Da aber Jean Peters sich, wie er schreibt, „eher in die Hose machen würde, als dass ich mit meinen dünnen Ärmchen jemanden körperlich angreifen würde“, hat er sich stattdessen dazu entschlossen „medientaktische Interventionen, subversiven zivilen Ungehorsam und investigativen Journalismus als Mittel zu benutzen“. Um die seltsame Form, den „künstlerischen“ Dilettantismus, die propagandistische Motivation und Ausführung der „Recherche“ und das Selbstverständnis eines der Hauptautoren der Correctiv-Tales und mithin die Vorstellung des regierungsnahen Portals zu verstehen, sei zum letzten Mal Jean Peters zitiert: „Doch in diesem Fall habe ich mich entschieden, eine Gruppe wie die AfD … mit gewaltfreien, aber auch undemokratischen Mitteln zu bekämpfen.“ Eines dieser undemokratischen Mittel dürfte mithin der Correctiv-Deportations-Plot sein.

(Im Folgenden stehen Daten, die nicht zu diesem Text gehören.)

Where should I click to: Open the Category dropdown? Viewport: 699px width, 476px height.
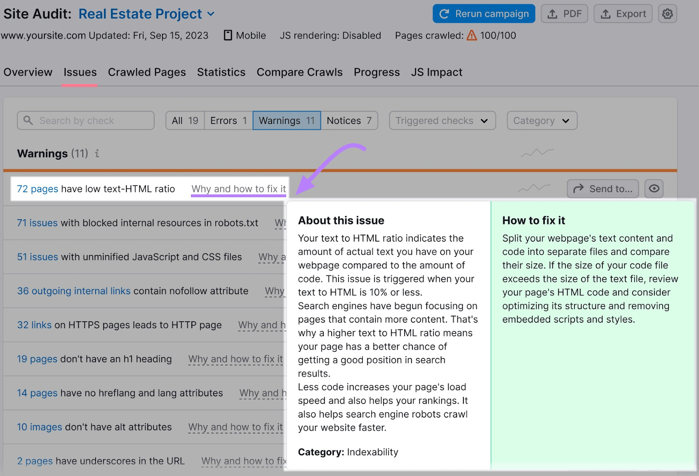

Von Anfang an ging es nicht um Information, sondern um Propaganda
Wenn das Bundesamt für Verfassungsschutz ein Interesse an dem Treffen mit Blick auf das AfD-Verbotsverfahren gehabt haben sollte, stellt sich die Frage, warum der Verfassungsschutz das Treffen nicht selbst observierte und warum das Bundesamt nicht das zuständige Landesamt in Potsdam informierte? Die Antwort auf die erste Frage ist womöglich einfach: weil es „rechtlich nicht“ nicht nur nicht „vorgesehen“ ist, Bundestags- und Landtagsabgeordnete zu bespitzeln und abzuhören, sondern auch verboten ist. Ist es übrigens auch für Correctiv und Greenpeace.
Dass die Staatsanwaltschaft Potsdam keine Ermittlungen gegen Correctiv einleiten will, weil sie keine Bilder festgestellt hat, die in einem „letzten persönlichen Rückzugbereich“ gemacht worden wären, denn hier ginge es ja schließlich um Zeitgeschichte, überrascht nicht. Staatsanwaltschaften sind weisungsgebunden. Und, so die Staatsanwaltschaft, Tonaufnahmen des Treffens seien nicht bekannt. Wie eben nicht bekannt ist, was man sich zu ermitteln weigert. Die Staatsanwaltschaft Potsdam hat die mittelalterliche Rechtsauffassung – wo kein Kläger, da kein Richter – eigenwillig erweitert: wo politisch kein akzeptierter Kläger, dort kein Richter.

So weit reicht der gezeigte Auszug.